Appare inoltre evidente che il Legislatore non aveva ben chiaro il contesto che era chiamato a regolamentare (nonostante le circolari 42/2010 e 13/2011 del MLPS) considerato che il Decreto è sostanzialmente impostato con riferimento alle attività in sede fissa e non per i cantieri temporanei e mobili (ad esempio, il riferimento all’art. 26 ma non all’art. 90 del D.Lgs. 81/08).
- Il Responsabile dei lavori e il CSE nominati nell’ambito di lavorazioni che si svolgono in ambienti sospetti di inquinamento o confinati, devono aver effettuato una formazione specifica in merito?
A questa domanda, un Ente di vigilanza ha risposto indicando come per il Responsabile dei lavori non vi siano obblighi, mentre il CSE se impiegato in attività lavorativa in ambienti confinati, necessiti della formazione specifica.
AB: Ovviamente non è chiaro a quale tipo formazione specifica si faccia riferimento, considerato che in nessuna parte del Decreto si fa riferimento a tale previsione (a meno che non si volesse intendere l’informazione formazione prevista dall’art. 2 c1 lettera “d” del DPR 177/2011).
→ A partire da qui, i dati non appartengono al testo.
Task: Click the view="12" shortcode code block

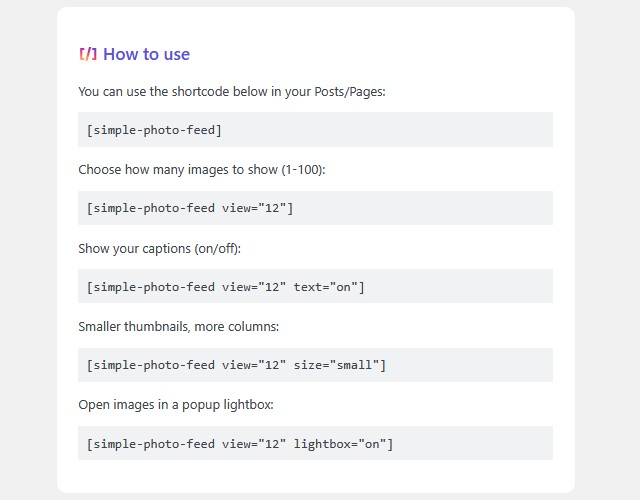Action: (x=315, y=208)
Rispetto a questo, sappiamo che il Titolo IV del d.lgs. 81/08, prevede la figura del Coordinatore per la Sicurezza (in fase di progettazione e/o in fase di esecuzione dell’opera) in tutti i cantieri in cui vi è la presenza di più imprese. E che, inoltre, l’art. 98 del d.lgs. 81/08 stabilisce i requisiti professionali del coordinatore per la progettazione e del coordinatore per l’esecuzione dei lavori fra cui l’obbligo di frequenza di un corso di formazione ai sensi dell’allegato XIV al D.Lgs. 81/08 (i cui contenuti, modalità e durata devono rispettare almeno le prescrizioni di cui all'allegato XIV) e l’aggiornamento minimo è fissato in 40 ore quinquennali.
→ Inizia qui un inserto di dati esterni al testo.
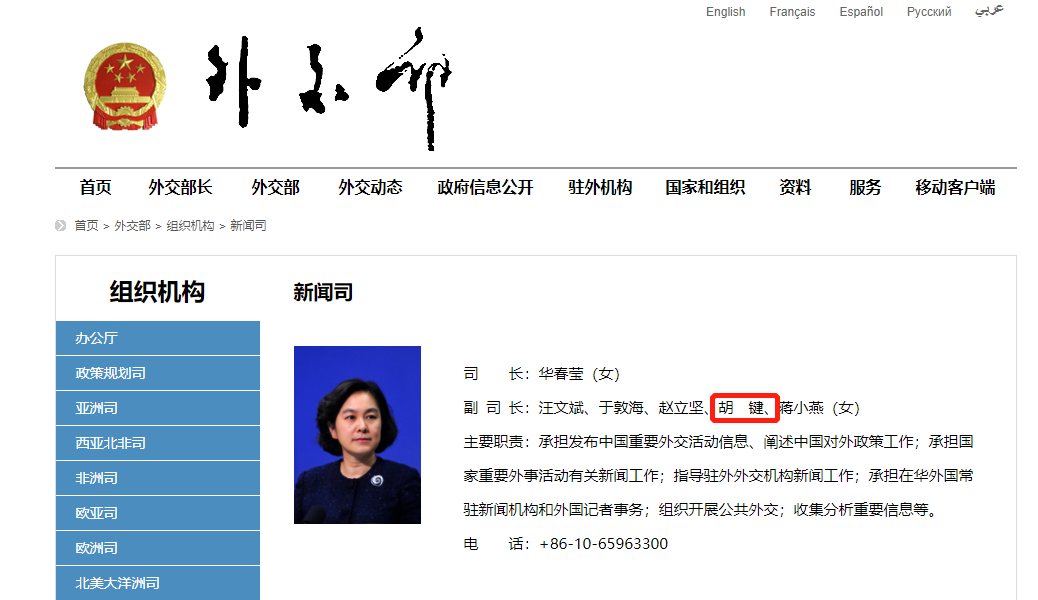Select the Français language link
This screenshot has width=1038, height=600.
click(792, 12)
Peraltro, che nello specifico contesto degli argomenti - di cui al citato allegato - non sia esplicitato il tema “ambienti sospetti di inquinamento o confinati”, è evidente ma nella disamina dei rischi negli scavi, nelle demolizioni, nelle opere in sotterraneo ed in galleria o anche dei rischi chimici in cantiere, argomenti presenti nell’allegato XIV, è possibile riscontrare tematiche riconducibili ai rischi delle attività nei luoghi di cui al DPR 177/2011. Quindi, nell’ambito delle 120 ore di formazione o nelle 40 ore di aggiornamento appare opportuno frequentare un corso specifico sul tema, ma come lo stesso possa essere declinato, in termini di argomenti e durata, resta ancora un punto da chiarire e quindi, la cosiddetta “formazione specifica”, di cui alla risposta dell’Ente di vigilanza, è a oggi oggetto di interpretazione da parte dei diversi soggetti aventi la prerogativa giuridica per poter erogare la formazione ai CSP/CSE.
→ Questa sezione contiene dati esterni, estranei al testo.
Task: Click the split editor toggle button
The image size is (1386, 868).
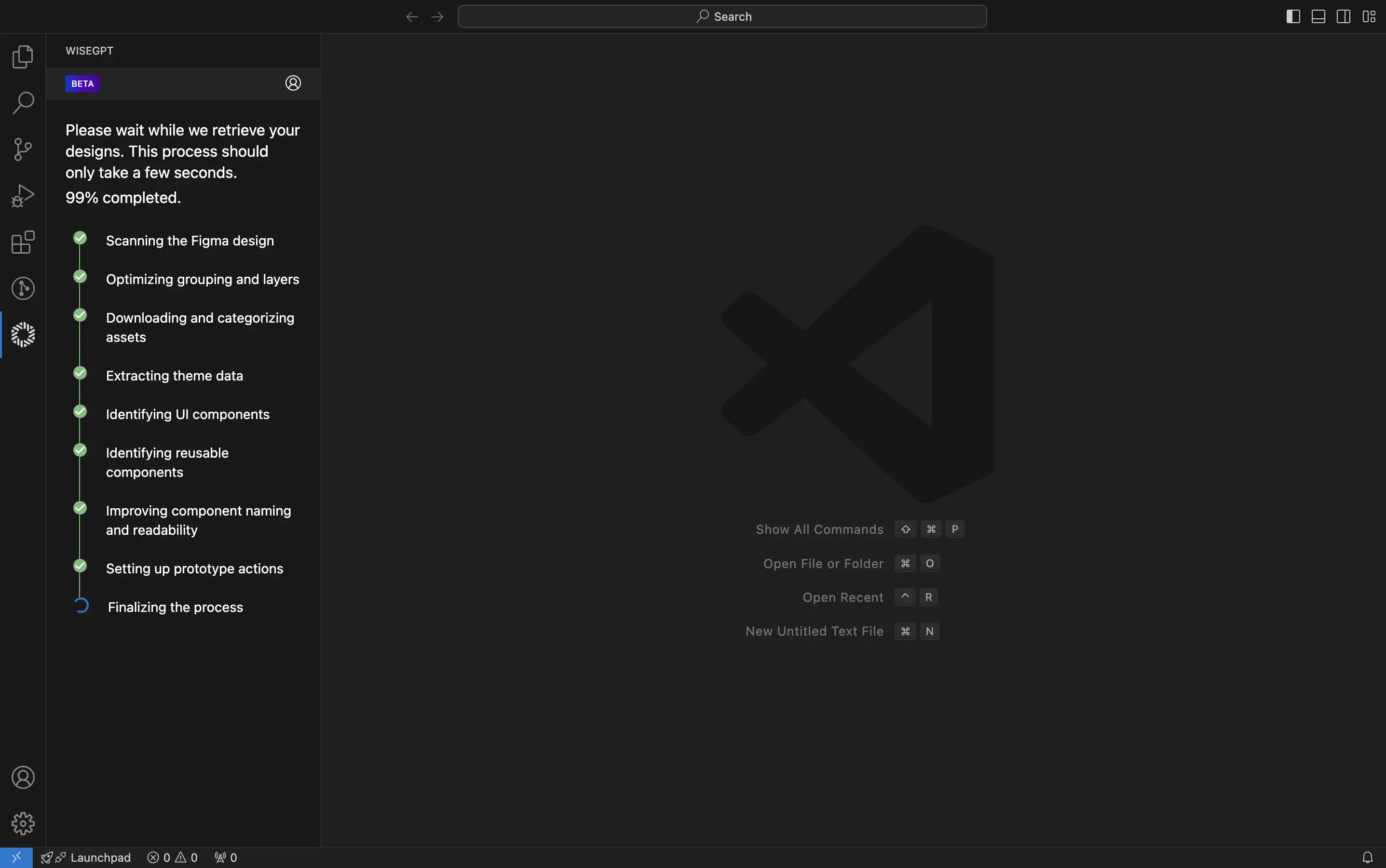Action: coord(1343,16)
D’altra parte, da ormai più di sette anni, siamo ancora in attesa della definizione dei contenuti e delle modalità della formazione di cui all’art. 2 c1 lettera “d” del DPR 177/2011, che dovevano essere individuati, compatibilmente con le previsioni di cui agli articoli 34 e 37 del decreto legislativo 9 aprile 2008, n. 81, entro e non oltre 90 giorni dall'entrata in vigore del Decreto, con accordo in Conferenza permanente per i rapporti tra lo Stato, le regioni e le province autonome di Trento e di Bolzano, sentite le parti sociali.
- In un Bando di gara pubblicato sulla Gazzetta Europea, era riportata la frase:
In un bando europeo, tra i requisiti di gara, si leggeva questo requisito richiesto:
…
h) Allega dichiarazione resa ai sensi del D.P.R. 445/2000 con la quale l'operatore economico attesta di poter disporre di personale adeguatamente formato per lo svolgimento dei lavori in spazi confinati di categoria A, B e C.
…
AB: Dopo aver letto quanto sopra, ho contattato l’Ente appaltante facendo presente l’errata applicazione delle previsioni di cui al DPR 177/2011, considerato che la classificazione rispetto alla quale era richiesta la formazione attiene alla normativa NIOSH, che non ha riscontro nell’ambito del DPR 177/2011 che, in tema di informazione/formazione – addestramento vede trovare applicazione quanto previsto dall’art. 2 comma 1 lettere “d”, “e”, “f”. Hanno provveduto a modificare il bando.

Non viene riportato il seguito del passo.